Top of Material for the task
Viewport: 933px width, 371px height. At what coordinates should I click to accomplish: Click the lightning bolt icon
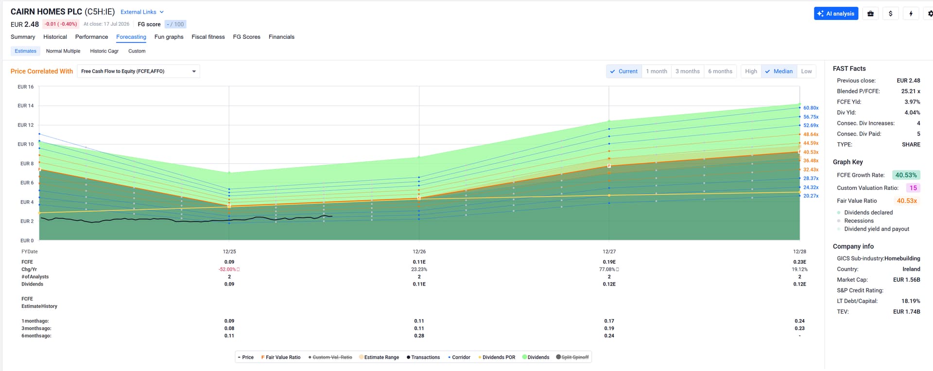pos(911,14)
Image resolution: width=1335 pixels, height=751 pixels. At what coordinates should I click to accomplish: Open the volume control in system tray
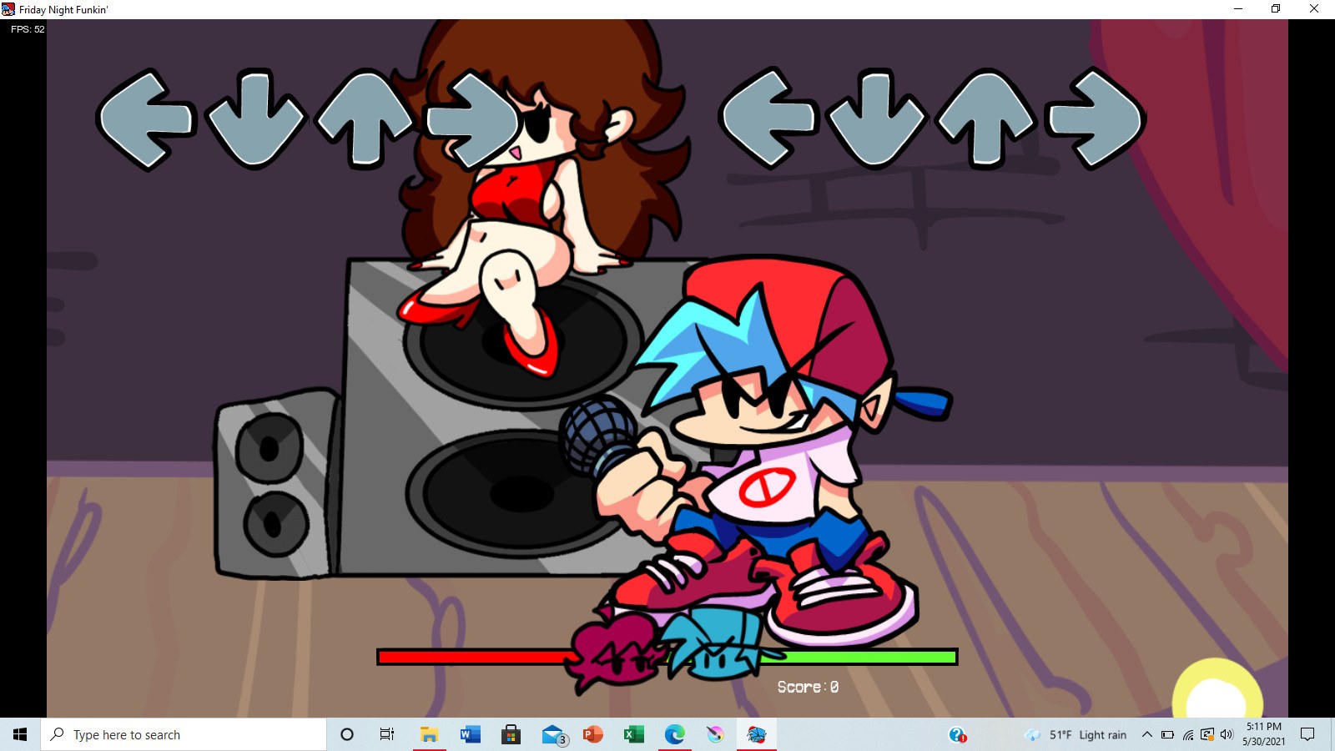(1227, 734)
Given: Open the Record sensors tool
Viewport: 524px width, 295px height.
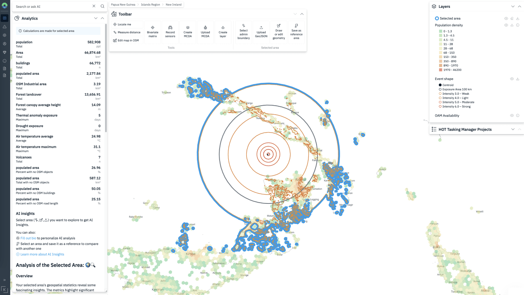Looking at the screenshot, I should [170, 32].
Bottom of Material for the task
Top of Material for the task
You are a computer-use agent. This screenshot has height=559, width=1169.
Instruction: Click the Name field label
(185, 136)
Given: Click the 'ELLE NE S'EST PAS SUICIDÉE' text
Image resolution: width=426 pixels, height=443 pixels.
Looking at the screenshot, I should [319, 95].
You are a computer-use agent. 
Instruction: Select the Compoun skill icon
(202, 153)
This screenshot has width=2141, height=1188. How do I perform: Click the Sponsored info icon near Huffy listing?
Bottom of Material for the task
◆ What the task asks: With the line holding "Given: Click the" as the first and the line holding "This screenshot has width=2141, height=1188." as the last, set down that range of the entries above exactly, and nothing else.

◆ Expected answer:
Given: Click the 'ELLE NE S'EST PAS SUICIDÉE' text
Image resolution: width=426 pixels, height=443 pixels.
Looking at the screenshot, I should [319, 95].
You are a computer-use agent. 
Instruction: Select the Compoun skill icon
(202, 153)
This screenshot has width=2141, height=1188. How do I perform: Click the Sponsored info icon near Huffy listing?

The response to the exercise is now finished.